What It Is Gym Jones represents the point where the thought and action of athletes and professionals with diverse histories and objectives overlap. I'll never fight in a cage, Maximus (probably) won't stand on top of a mountain, and neither of us will set any weightlifting records. But Maximus, Dan John and I share components of our training. Gym Jones is an attitude. It is perhaps best described as “utter commitment to the task at hand” and characterized by the mobilization of all available resources to achieve a particular goal. Because the occupations and sports done by many who train here involve considerable risk we take training seriously. That said no one pretends that it is anything more than it is. The Gym Jones website is a window into our ideals and actions. The view through this window is incomplete. We don't post everything we do, or everything we believe. You see what we show you. The training described in the Schedule section of the site is not a prescription or recommendation. It is a record of what was done by selected individuals on a particular day. The training is influenced by individual objectives, individual variances (height/weight, bio-mechanics), sport-specificity, current training status, and any cyclic emphasis that may be guiding the training. Ignorance of these qualifying factors limits the value of the information.
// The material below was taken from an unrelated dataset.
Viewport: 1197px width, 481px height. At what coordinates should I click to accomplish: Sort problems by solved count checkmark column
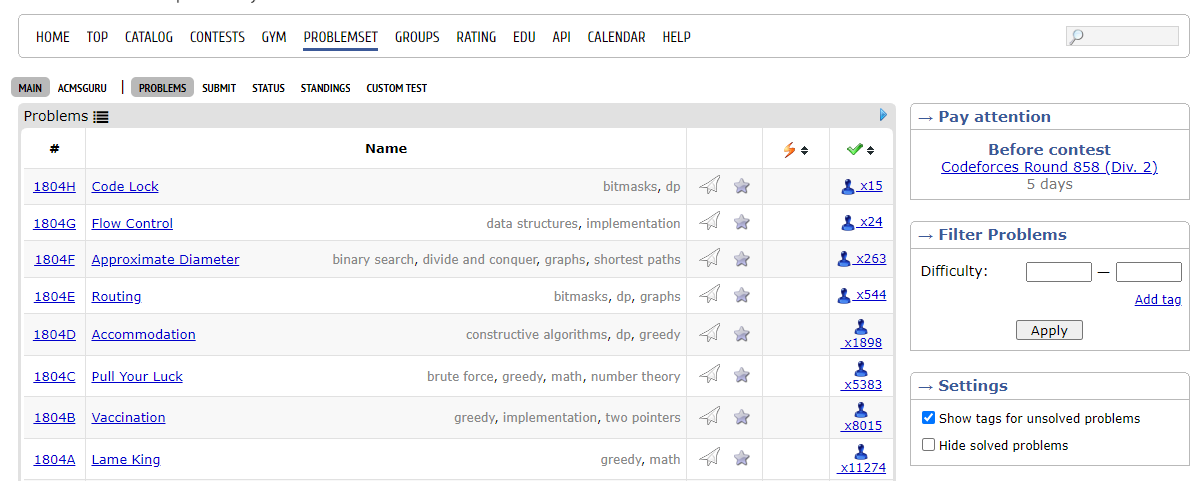point(859,149)
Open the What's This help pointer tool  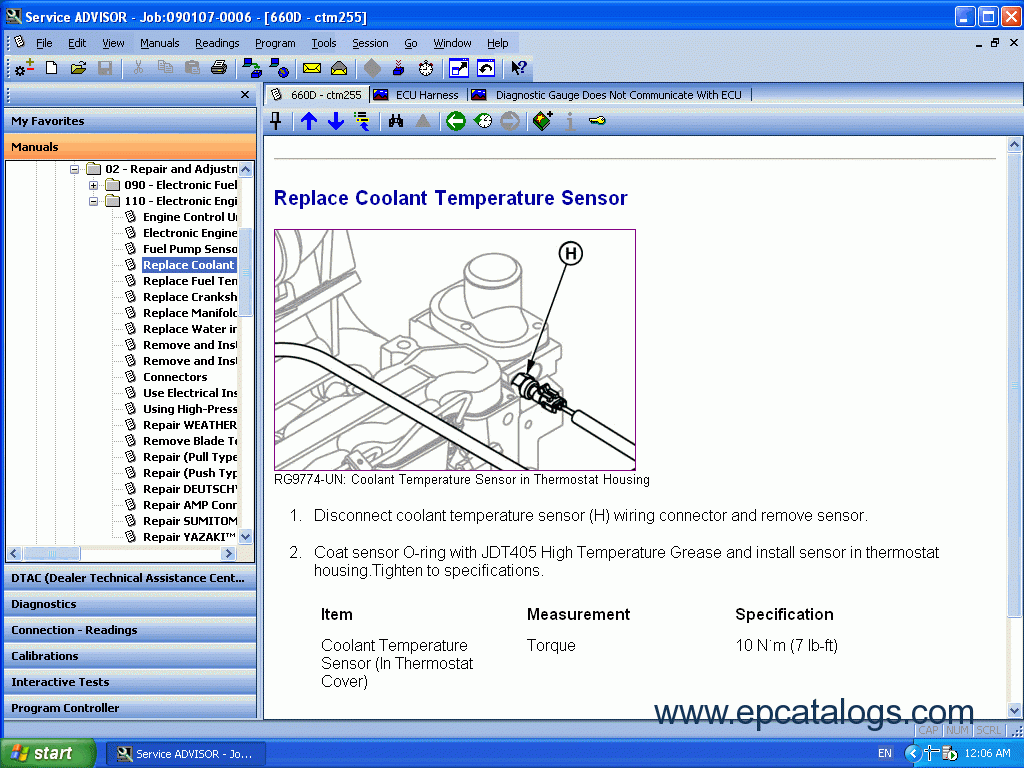pyautogui.click(x=518, y=68)
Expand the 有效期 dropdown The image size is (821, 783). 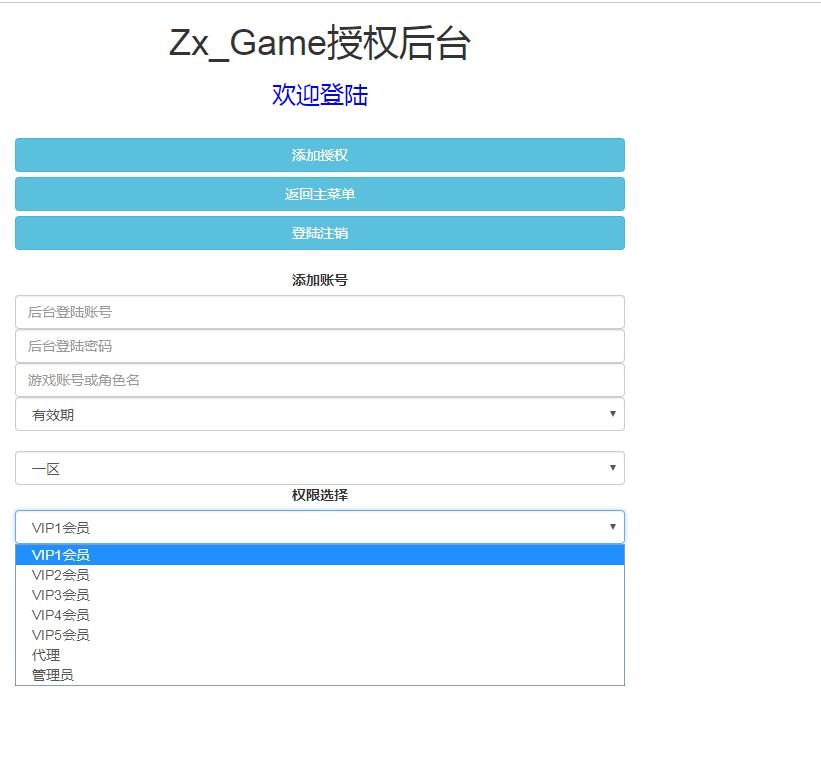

What It Is Not The training is not a sport itself. Gym-specific fitness means little. Survival, overcoming genuine hardship, and improved sport performance mean something. Gym Jones exists to support these outcomes. Increased sport and work capacity results from hard work done by the athletes themselves. Fighters beaten, contests won, missions accomplished, summits reached, and records surpassed result from the specific, technical skill of the protagonists. The role of the gym is supporting. Everything practiced here was used by someone, somewhere, sometime in the past. We deem methods appropriate and effective or not according to the particular goal. One size does not fit all. Individuals and their objectives vary so the mechanisms of preparation must differ.
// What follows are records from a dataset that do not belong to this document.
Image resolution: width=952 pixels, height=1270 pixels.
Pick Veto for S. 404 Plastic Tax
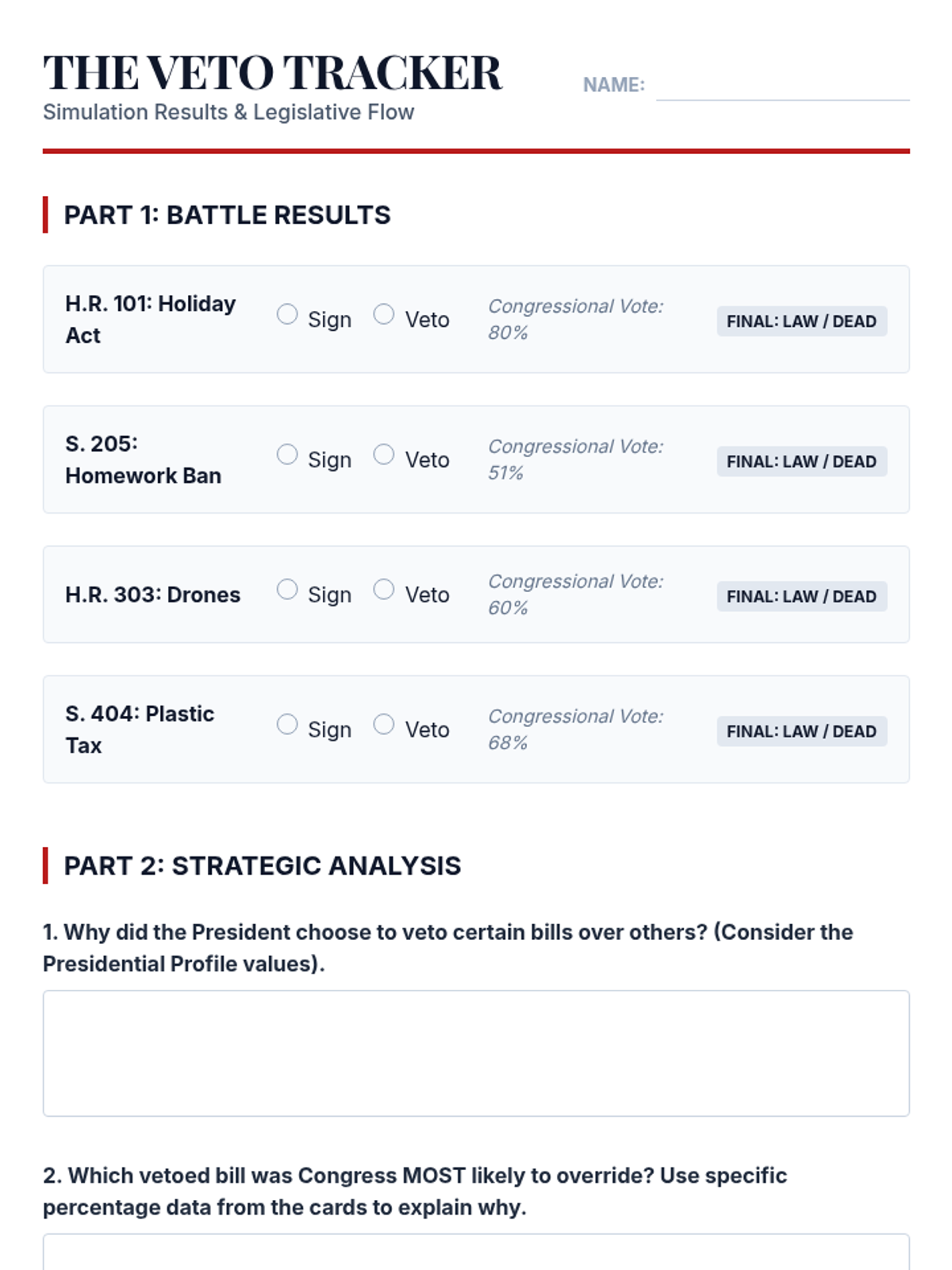click(384, 724)
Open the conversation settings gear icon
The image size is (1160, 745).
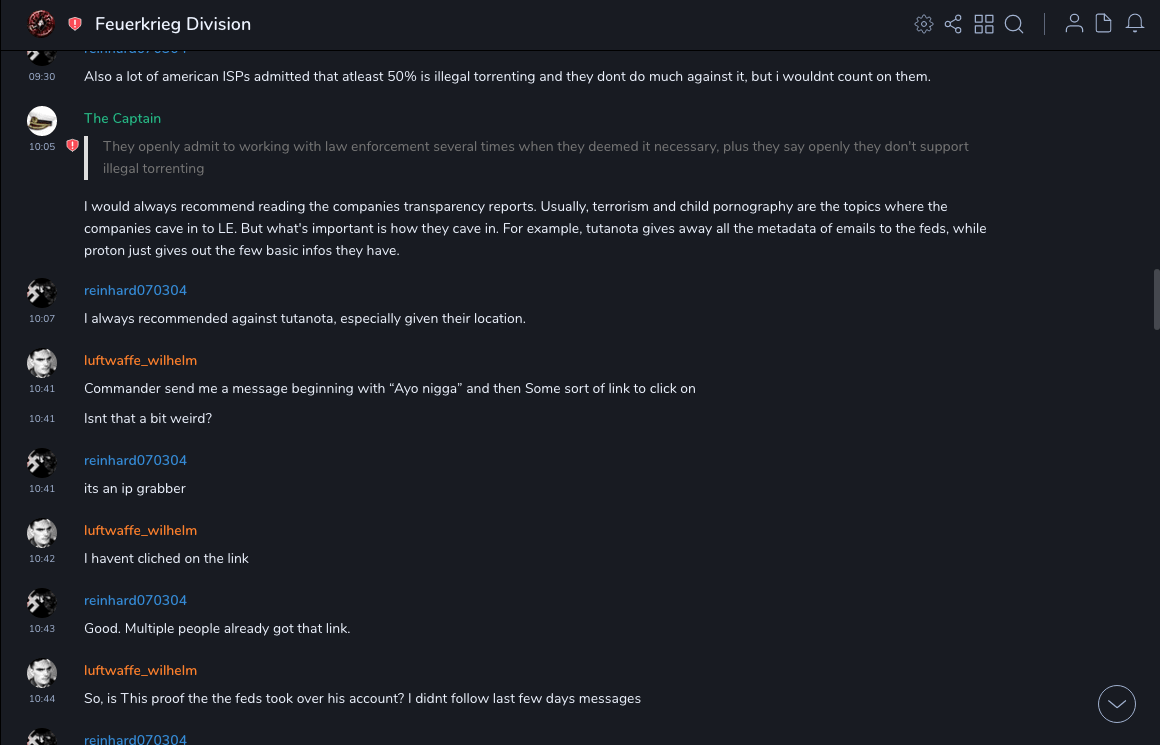tap(924, 24)
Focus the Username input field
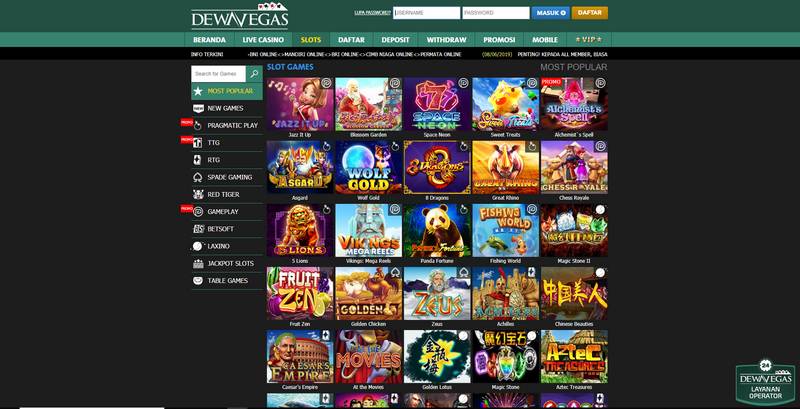800x409 pixels. 427,13
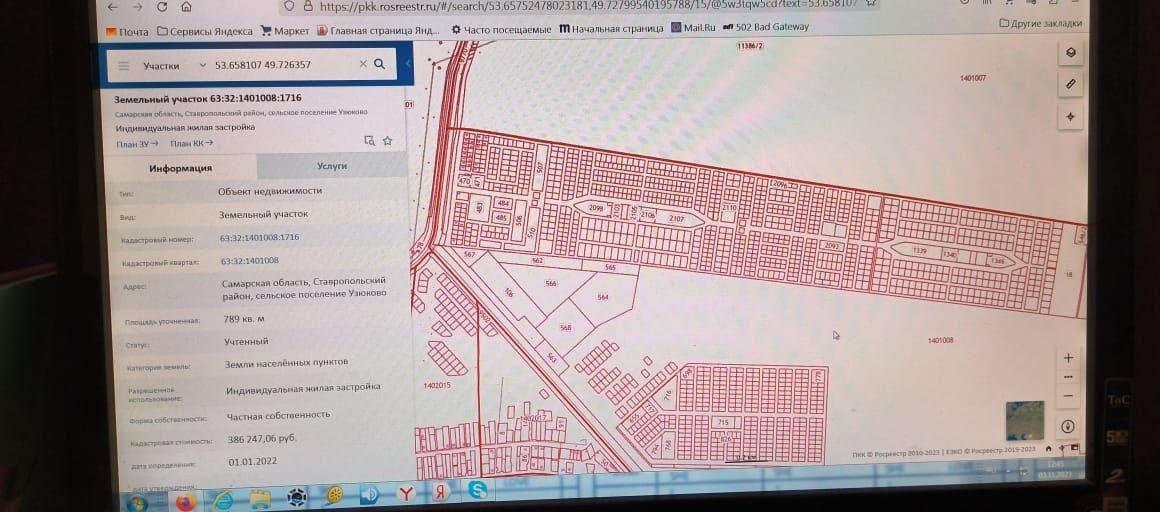
Task: Open the map layers panel
Action: coord(1070,53)
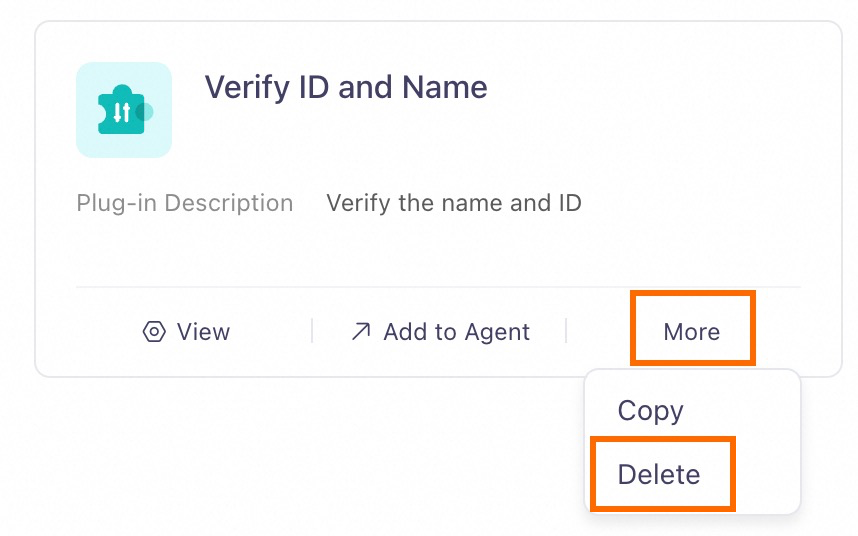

What We Do We provide athletes with a location and opportunity to prepare intelligently for their sport or work requirements within the context of the areas where we are expert: relative strength, power-endurance, and endurance. We prepare athletes for repetitive application of power, for genuine endurance and ultra endurance. We provide what the individual needs on an individual basis. We choose clients. Clients don't choose us. Some pay a fee, some don't. We choose athletes who resonate with our attitude and areas of expertise, and whose projects inspire us.
What We Don't Do We don't train athletes to squat 800 pounds or to stack on 25 pounds of muscle in a year because we don't do it and we don't see the point. We don't train folks specifically to lose weight but no one who trains here has ever gained weight. We don't treat the training as competition because, for our athletes, real competition or performance lies elsewhere.
In Defense of Elitism The parallel motive has to do with choosing who we want to spend our limited time with: why would we open our arms to any and everyone?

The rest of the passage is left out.